EXTRACTED ENTRIES »

******************************

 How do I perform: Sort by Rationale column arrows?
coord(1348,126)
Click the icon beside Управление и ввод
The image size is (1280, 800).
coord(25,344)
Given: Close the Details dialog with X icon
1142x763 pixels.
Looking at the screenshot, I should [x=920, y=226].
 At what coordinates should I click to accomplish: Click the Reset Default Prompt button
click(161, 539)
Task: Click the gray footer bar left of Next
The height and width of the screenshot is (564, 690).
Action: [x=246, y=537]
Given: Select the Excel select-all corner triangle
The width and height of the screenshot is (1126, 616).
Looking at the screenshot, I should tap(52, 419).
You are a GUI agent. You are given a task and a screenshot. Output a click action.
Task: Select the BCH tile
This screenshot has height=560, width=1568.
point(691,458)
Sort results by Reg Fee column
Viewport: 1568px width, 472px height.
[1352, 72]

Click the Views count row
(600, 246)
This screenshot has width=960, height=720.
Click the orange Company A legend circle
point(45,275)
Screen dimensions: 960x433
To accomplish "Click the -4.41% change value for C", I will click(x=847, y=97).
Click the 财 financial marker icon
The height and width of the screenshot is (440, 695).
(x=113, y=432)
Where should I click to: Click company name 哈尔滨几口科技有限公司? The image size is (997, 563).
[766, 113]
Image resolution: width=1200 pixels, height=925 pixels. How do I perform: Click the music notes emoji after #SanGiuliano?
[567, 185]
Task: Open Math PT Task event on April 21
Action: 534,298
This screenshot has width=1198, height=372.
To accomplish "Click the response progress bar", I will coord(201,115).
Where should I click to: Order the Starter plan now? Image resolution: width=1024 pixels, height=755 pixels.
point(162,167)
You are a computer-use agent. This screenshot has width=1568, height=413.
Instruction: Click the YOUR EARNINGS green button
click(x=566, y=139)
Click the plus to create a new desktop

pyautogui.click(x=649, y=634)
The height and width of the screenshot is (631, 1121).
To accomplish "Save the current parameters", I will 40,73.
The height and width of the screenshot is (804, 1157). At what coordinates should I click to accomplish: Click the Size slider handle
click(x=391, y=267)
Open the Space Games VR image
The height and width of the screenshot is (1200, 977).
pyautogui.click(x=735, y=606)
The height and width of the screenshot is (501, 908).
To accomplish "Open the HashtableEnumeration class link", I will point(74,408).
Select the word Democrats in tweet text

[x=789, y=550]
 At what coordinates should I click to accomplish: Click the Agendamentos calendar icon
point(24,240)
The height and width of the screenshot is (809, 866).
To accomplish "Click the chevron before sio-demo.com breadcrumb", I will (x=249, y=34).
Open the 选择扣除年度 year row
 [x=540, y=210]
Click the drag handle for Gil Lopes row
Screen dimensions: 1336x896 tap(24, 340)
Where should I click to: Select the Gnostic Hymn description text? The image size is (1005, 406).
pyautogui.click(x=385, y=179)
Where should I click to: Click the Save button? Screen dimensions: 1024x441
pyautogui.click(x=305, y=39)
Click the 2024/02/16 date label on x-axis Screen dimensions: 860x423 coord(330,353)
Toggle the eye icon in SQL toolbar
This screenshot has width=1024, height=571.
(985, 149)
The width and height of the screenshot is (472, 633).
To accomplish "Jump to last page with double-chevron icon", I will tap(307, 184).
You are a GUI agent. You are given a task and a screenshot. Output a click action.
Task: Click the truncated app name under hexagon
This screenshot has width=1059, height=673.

******************************

WHAT NEEDS TO BE DONE »
If a line comes after the one containing "This screenshot has width=960, height=720.", leave it out; set down every line of the data before it, and that line itself, exactly.

TASK ANSWER »
 How do I perform: Sort by Rationale column arrows?
coord(1348,126)
Click the icon beside Управление и ввод
The image size is (1280, 800).
coord(25,344)
Given: Close the Details dialog with X icon
1142x763 pixels.
Looking at the screenshot, I should [x=920, y=226].
 At what coordinates should I click to accomplish: Click the Reset Default Prompt button
click(161, 539)
Task: Click the gray footer bar left of Next
The height and width of the screenshot is (564, 690).
Action: [x=246, y=537]
Given: Select the Excel select-all corner triangle
The width and height of the screenshot is (1126, 616).
Looking at the screenshot, I should tap(52, 419).
You are a GUI agent. You are given a task and a screenshot. Output a click action.
Task: Select the BCH tile
This screenshot has height=560, width=1568.
point(691,458)
Sort results by Reg Fee column
Viewport: 1568px width, 472px height.
[1352, 72]

Click the Views count row
(600, 246)
This screenshot has width=960, height=720.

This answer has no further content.